On Monday, the Alberta Investment Management Corporation (AIMCo), the province’s US$ 129 billion manager of pension and sovereign capital, announced the appointment of David Scudellari as Senior Executive Managing Director, and Head of International Investments. David served for seven years at the US$ 185 billion Public Sector Pension Investment Board (PSP Investments) where he opened the New York office; built a US$ 22 billion global credit business, and acted as interim CFO and Head of Credit and Private Equity. The poaching seemed amicable, and shortly after the announcement, AIMCo and PSP announced a new agreement that will allow AIMCo leverage PSP’s private credit origination capabilities, which David built.
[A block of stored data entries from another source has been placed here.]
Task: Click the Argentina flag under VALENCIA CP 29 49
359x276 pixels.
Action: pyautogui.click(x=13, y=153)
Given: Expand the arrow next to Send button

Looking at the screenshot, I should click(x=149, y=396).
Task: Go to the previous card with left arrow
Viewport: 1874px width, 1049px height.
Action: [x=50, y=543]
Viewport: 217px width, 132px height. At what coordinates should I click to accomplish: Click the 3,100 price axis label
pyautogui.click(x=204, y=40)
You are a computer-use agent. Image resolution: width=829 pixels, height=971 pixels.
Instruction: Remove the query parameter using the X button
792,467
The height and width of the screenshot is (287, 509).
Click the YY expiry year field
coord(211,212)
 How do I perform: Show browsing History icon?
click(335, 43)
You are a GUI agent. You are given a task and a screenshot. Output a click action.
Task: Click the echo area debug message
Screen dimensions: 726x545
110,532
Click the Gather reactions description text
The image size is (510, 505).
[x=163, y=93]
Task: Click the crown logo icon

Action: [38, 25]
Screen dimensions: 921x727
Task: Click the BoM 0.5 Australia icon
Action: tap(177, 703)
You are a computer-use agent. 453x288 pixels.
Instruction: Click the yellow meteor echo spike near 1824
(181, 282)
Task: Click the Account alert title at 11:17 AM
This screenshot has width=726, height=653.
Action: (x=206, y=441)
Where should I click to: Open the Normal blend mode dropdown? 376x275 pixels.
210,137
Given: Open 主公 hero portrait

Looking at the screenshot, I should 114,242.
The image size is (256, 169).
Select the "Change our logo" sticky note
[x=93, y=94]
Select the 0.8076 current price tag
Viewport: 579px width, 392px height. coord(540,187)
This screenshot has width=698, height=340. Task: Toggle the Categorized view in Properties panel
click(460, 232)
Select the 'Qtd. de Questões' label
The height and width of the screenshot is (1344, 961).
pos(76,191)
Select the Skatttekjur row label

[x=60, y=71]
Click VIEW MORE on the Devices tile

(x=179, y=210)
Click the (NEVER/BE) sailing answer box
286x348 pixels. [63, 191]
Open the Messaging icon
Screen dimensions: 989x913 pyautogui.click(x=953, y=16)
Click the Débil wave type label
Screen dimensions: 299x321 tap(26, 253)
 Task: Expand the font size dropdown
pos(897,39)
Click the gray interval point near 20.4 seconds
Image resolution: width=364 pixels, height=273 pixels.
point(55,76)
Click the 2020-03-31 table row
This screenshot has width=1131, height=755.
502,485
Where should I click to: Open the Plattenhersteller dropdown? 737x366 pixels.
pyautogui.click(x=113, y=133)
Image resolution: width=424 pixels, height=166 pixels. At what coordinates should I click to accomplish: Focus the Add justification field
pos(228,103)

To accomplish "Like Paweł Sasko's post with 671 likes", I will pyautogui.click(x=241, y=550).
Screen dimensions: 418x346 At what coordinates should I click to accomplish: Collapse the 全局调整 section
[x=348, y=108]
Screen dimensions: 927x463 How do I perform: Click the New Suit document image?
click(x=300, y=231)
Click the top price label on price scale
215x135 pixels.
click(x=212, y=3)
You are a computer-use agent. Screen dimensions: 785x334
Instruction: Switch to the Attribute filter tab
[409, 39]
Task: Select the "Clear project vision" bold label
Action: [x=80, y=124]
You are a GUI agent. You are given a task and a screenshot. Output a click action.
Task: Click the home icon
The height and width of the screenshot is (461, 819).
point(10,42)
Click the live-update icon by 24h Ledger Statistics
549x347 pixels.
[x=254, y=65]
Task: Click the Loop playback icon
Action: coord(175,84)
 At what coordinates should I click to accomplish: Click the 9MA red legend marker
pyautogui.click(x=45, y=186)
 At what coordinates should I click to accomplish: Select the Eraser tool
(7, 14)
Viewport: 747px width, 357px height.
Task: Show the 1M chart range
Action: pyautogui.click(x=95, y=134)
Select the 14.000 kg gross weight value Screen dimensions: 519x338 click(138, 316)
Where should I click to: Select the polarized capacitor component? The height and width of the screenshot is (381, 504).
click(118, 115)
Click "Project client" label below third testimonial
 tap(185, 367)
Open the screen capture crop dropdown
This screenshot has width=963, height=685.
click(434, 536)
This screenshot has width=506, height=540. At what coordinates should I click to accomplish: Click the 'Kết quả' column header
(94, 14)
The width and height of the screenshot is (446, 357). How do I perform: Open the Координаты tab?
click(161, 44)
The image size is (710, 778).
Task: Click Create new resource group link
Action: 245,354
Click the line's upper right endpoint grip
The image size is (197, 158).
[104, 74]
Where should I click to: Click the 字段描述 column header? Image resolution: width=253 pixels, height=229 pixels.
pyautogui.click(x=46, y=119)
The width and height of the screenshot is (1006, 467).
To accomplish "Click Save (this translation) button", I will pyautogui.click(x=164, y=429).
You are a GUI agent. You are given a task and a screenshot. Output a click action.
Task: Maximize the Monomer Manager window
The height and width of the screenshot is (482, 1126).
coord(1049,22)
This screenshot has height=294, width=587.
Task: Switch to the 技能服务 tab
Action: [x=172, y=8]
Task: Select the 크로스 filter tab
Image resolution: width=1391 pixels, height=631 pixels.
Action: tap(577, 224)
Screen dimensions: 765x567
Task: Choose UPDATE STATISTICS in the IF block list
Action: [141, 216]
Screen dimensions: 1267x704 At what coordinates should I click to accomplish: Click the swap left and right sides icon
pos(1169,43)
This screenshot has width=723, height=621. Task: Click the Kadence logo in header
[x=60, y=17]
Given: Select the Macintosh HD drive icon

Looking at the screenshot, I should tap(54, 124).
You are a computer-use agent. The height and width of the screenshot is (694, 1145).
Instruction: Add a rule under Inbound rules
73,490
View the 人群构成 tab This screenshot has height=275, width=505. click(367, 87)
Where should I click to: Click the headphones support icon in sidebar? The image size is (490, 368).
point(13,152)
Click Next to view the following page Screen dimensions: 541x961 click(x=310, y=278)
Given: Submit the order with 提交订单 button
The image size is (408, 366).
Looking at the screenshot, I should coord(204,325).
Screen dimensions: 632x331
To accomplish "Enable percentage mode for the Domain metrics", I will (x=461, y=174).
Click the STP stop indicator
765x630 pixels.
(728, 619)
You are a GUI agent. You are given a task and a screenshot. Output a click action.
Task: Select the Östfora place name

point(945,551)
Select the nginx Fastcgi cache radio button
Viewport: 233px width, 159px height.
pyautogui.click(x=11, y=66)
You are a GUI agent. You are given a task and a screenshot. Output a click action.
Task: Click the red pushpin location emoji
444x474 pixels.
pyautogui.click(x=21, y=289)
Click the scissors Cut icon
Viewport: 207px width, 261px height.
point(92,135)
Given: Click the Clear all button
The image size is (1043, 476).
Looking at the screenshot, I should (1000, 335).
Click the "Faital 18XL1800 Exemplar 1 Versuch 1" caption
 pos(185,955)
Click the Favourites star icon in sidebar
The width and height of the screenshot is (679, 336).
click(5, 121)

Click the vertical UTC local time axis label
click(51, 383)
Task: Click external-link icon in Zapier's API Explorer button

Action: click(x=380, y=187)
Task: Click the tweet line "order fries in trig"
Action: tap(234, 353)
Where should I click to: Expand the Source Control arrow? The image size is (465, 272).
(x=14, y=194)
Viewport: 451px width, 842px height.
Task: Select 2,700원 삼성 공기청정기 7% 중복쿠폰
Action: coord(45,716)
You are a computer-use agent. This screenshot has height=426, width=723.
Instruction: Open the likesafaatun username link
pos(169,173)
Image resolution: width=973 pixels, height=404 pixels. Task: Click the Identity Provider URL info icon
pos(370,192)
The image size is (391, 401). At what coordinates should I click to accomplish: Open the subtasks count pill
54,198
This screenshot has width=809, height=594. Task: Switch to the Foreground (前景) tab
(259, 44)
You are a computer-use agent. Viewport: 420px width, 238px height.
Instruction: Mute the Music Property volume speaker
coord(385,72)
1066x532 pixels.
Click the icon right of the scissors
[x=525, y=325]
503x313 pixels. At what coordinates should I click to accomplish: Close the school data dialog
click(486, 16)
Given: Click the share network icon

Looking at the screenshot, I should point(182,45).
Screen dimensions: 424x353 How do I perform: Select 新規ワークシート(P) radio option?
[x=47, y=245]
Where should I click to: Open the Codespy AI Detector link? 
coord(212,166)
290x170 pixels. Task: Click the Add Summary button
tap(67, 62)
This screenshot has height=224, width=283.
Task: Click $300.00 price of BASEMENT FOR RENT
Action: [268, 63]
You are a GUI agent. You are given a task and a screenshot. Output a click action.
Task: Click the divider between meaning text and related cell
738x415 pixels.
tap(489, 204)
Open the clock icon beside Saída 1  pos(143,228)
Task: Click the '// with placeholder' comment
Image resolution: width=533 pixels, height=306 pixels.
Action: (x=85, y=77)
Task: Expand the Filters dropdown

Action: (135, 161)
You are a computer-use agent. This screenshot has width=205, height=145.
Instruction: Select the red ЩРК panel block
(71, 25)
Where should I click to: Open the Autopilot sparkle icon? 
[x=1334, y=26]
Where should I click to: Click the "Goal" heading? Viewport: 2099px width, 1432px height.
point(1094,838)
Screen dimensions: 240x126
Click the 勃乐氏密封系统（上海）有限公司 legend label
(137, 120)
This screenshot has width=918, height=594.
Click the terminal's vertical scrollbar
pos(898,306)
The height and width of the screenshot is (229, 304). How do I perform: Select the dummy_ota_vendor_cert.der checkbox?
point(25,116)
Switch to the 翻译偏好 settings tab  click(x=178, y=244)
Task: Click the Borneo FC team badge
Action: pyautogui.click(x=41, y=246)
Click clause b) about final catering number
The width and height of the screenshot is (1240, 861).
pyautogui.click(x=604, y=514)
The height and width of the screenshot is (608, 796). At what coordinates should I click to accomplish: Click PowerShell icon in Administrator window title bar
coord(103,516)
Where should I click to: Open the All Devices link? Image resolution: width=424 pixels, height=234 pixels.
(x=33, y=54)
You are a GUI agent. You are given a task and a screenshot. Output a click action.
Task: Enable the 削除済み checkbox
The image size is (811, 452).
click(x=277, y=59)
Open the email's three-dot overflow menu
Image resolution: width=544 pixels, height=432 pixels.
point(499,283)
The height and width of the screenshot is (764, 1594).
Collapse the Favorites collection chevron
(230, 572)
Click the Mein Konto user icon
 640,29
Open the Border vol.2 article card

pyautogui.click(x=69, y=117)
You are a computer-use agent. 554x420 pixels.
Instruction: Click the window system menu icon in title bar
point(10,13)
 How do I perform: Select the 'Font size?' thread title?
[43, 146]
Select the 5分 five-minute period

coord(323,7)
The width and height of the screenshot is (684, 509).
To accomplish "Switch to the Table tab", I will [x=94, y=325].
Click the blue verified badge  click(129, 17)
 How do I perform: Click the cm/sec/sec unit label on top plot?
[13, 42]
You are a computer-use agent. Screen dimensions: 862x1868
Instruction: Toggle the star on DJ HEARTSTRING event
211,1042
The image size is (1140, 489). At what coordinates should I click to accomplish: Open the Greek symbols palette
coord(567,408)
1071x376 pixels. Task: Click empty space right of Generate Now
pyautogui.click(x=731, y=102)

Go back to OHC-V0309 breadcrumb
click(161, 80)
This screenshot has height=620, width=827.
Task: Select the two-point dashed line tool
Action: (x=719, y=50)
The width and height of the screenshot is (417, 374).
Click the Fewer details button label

He will not be AIMCo’s only executive with prior experience in other Canadian funds: Mark Wiseman, Chairman of the Board, was CPP’s CEO; Jim Kehoane, also part of the Board, was HOOPP’s CEO; Marlene Puffere, recently appointed CIO, served for nine years in HOOPP’s Board; and Chief Economist JD Tremblay spent some time at CDPQ before joining in 20210. However, only 6% of AIMCo’s employees have spent time in other funds, and the Alberta manager is a "net exporter" of talent when compared to its peers.

The ten largest Canadian funds manage US$ 1.6 trillion in financial capital and 13,500 people in human capital. Given the “Canadian model” of insourcing most of the investment management, attracting and retaining the top talent in the country and globally has become a key for success among these institutional investors. Most funds look at each other when it comes to human capital, using benchmarks for executive compensation. However, for years, there was a non-written rule of no-poaching that seems to be a thing of the past, judging from recent events.

In fact, 2022 was a game of musical chairs. BCI and CPP exchanged managing directors: Eugene Esmonde (PE) changed Toronto for Victoria, and Shafiq Ebrahim (Quant), Victoria for Toronto. Ontario’s HOOPP hired as new Head of Private Equity Lori Hall-Kimm, who came from CPP and, prior to that, from OTPP and OMERS. PSP’s new CEO, Deb Orida, came from CPP, too; and CDPQ found its new Head of Private Equity, Martin Longchamps, in PSP. South of the Canadian border, CalPERS’ new CIO developed its career in OTPP and IMCO.

Looking at the matrix of cross employees, we can see that among the Top 10 Canadian funds, there are five "net exporters" of talent (OTPP, CDPQ, OMERS, CPP and AIMCo), and five "net importers" of talent (IMCO, BCI, HOOPP, PSP and OPTrust), due to their smaller size, recent creation or remote location. The latest fund to be established, IMCO, has hired 150 alumni of other funds (42% of the total payroll), most notably from CPP, including the CIO, the COO, and the Head of Investment Strategy.

This effect is less noticeable in other regions, due to secrecy laws that make funds more hesitant to hire professionals from other SWFs. The exception to the rule is newcomer ADQ, which, in a similar fashion than IMCO, has hired over 40 staff (18% of its total payroll) from other Abu Dhabi funds, including ADIA, ADIC, EIA, and most notably, Mubadala, including its CEO.

In the context of disrupted markets and funds seeking yield in private markets, the fight for talent could just become more intense in the months and years to come.